▶ _Goal 1_
In the passage on the GDPR right to data portability, what context do the WP29 Guidelines put that right in?
** begin Excerpt provided **
The right to data portability is one of the fundamental data subject rights in the General Data Protection Regulation (GDPR). While several of these rights of the data subject regarding his/her personal data existed before, data portability is new – and ambitious.
Essentially data portability is the right to transfer personal data from one organization (controller) to another organization or to the data subject in the context of digital personal data (sets and subsets) and automated processing. It might sound easy but is far less in practice.
The right to data portability needs to be seen in the scope of the higher degree of control that the GDPR gives to data subjects with stricter rules and principles that aim to ensure that the control of personal data is handed to the data subject with an accountability duty for the controller with regards to the principles of personal data processing (and stricter rules regarding some of the legal bases for lawful processing).
The WP29 Guidelines on data portability effectively put the right to data portability in a context of use choice, control and empowerment.
The scope and digital aspect of the right to data portability
The right to data portability certainly also needs to be seen against the backdrop of a digital era of digitization and digital transformation whereby personal data have become part of virtually all areas of society, life, business and tons of processes, ranging from buying online to seeking online customer service and all the big data processes going on in myriad digital data processing activities.
** end Excerpt provided **
▶ _Goal 2_
Reproduce the records from their first line up to and including the line with "Given: Tap the 10mΩ value in Product Summary", requests included, and add 25 to each tap coordinate in the answers. Leave out the pictures.
** begin The data **
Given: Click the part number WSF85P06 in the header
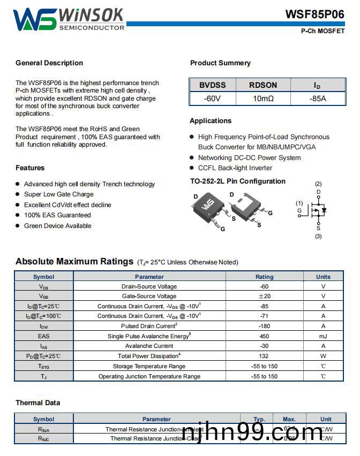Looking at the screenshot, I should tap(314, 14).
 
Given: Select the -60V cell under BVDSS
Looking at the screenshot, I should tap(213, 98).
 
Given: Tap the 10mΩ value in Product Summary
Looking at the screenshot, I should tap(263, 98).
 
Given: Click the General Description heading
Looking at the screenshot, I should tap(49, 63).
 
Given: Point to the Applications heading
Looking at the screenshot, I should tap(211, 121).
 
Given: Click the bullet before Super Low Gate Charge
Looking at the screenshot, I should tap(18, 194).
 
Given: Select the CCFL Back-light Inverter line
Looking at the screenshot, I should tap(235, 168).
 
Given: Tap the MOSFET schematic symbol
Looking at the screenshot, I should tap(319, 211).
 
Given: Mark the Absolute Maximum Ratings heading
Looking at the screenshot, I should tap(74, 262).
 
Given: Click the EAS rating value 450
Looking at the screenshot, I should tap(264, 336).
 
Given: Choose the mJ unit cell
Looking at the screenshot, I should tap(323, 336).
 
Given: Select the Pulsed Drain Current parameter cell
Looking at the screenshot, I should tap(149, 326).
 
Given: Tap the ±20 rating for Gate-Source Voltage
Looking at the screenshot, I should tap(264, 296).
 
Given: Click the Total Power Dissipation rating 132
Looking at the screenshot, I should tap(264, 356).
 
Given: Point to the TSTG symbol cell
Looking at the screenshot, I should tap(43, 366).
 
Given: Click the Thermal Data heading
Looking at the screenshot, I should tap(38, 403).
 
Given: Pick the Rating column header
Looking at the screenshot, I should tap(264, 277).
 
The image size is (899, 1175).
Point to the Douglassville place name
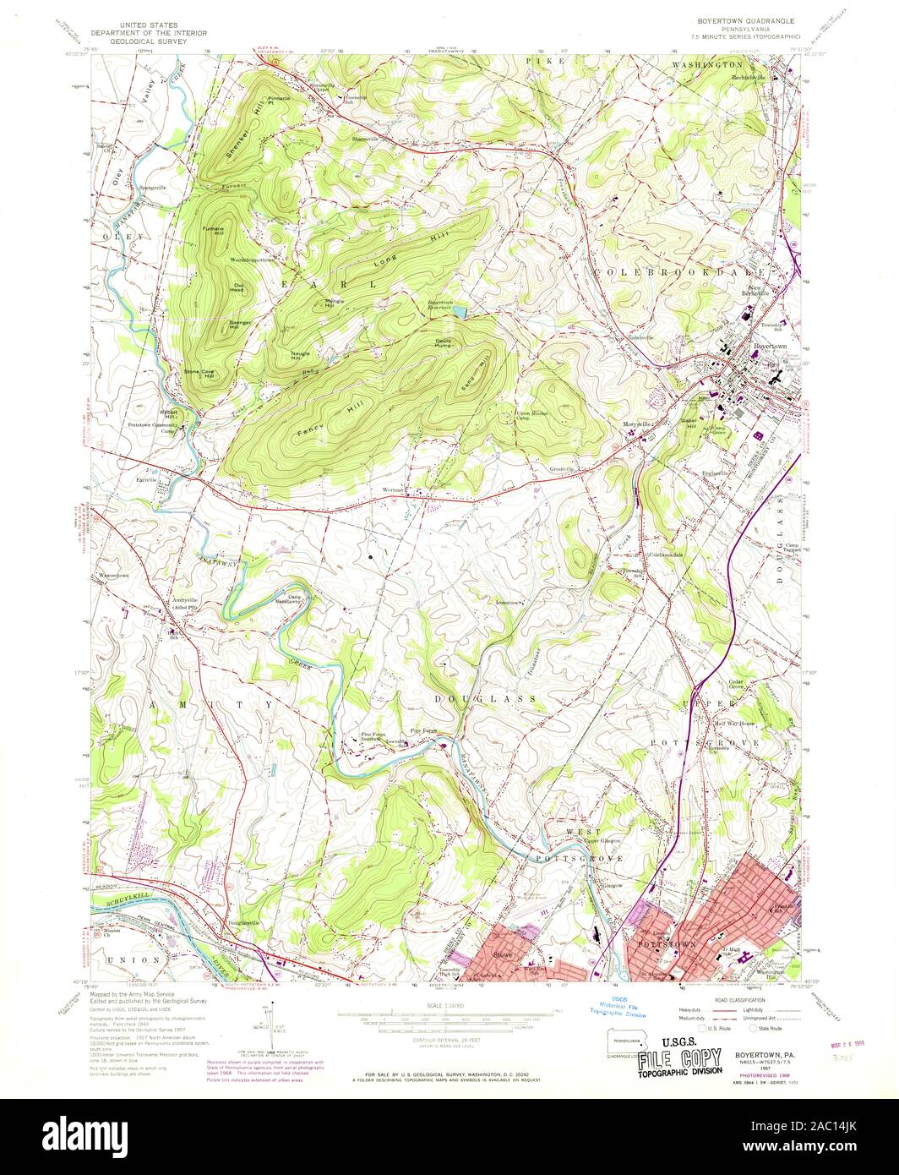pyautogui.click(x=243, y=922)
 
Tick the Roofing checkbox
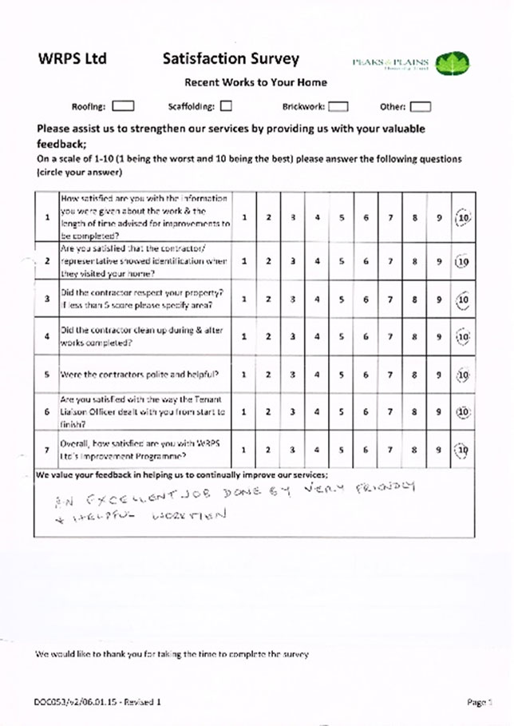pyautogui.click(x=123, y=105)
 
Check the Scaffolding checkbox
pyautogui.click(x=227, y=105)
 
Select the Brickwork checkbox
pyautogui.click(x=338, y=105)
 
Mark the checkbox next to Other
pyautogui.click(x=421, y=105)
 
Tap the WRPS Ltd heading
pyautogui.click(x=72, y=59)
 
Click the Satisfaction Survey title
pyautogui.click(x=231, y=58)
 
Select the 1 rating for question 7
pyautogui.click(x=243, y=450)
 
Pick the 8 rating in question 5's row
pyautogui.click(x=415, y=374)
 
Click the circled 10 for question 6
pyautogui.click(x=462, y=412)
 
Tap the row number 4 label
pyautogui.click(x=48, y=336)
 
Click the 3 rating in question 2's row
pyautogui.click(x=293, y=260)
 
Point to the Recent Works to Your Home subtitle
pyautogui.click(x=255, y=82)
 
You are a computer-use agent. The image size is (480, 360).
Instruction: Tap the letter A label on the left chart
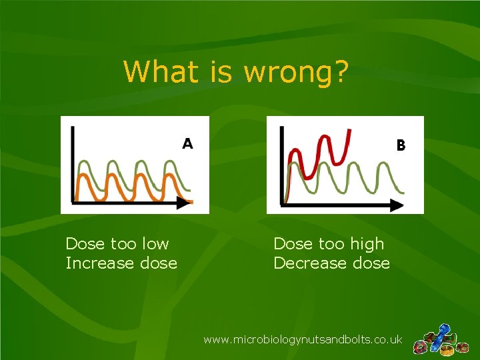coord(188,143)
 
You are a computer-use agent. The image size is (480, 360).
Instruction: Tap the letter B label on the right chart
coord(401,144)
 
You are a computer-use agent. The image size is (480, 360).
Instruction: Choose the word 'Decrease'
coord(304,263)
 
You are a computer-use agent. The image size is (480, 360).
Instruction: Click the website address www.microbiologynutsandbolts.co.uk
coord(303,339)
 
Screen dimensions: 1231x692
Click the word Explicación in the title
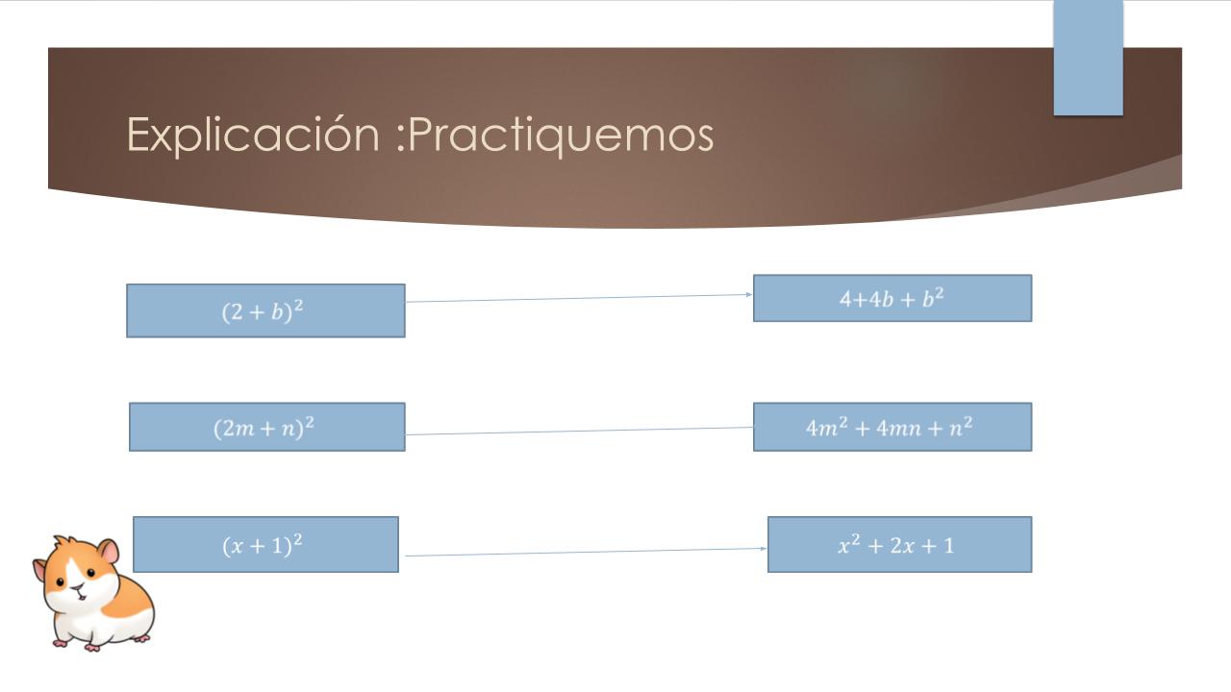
** end The data **
▶ _Task answer 1_
A context of use choice, control and empowerment.

▶ _Task answer 2_
Given: Click the part number WSF85P06 in the header
Looking at the screenshot, I should tap(339, 39).
 
Given: Select the -60V cell under BVDSS
Looking at the screenshot, I should tap(238, 123).
 
Given: Tap the 10mΩ value in Product Summary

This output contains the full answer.